*** Opening of DATA SHOWN ***

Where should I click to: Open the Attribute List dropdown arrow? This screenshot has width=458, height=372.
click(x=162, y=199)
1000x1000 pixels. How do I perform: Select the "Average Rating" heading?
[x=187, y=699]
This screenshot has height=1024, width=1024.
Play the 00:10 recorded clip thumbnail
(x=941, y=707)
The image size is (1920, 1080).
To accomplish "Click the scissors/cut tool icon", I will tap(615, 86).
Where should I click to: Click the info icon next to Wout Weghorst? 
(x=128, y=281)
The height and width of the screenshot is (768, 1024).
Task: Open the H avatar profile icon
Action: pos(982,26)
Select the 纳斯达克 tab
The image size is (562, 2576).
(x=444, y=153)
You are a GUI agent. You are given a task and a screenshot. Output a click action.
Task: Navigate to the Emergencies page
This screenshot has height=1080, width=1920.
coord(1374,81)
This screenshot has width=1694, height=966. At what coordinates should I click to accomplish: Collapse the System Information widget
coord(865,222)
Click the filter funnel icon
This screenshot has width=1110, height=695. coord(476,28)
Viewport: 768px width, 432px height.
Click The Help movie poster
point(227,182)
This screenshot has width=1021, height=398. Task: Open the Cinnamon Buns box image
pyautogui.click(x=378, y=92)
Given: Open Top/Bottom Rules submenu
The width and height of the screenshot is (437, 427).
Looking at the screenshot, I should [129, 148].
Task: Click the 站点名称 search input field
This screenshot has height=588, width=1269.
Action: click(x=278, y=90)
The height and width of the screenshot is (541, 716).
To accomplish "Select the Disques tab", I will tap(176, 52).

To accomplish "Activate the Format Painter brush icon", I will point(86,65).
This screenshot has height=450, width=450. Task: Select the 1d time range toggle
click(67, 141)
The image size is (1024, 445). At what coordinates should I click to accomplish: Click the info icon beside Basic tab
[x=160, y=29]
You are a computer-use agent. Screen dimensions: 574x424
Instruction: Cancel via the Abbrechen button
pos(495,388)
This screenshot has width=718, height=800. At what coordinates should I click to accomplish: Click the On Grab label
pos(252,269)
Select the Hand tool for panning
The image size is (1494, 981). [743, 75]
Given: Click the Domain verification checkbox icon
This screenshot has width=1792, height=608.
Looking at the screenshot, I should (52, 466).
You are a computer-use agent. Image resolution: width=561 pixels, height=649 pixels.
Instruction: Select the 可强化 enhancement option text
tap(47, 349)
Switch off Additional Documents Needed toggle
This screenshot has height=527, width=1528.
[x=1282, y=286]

*** Close of DATA SHOWN ***

- _TASK TO COMPLETE_
Print every line from the one that contains "Instruction: Select the" to the end of the records, exactly as written, and nothing more.

- _WRITTEN REPLY_
Instruction: Select the 可强化 enhancement option text
tap(47, 349)
Switch off Additional Documents Needed toggle
This screenshot has height=527, width=1528.
[x=1282, y=286]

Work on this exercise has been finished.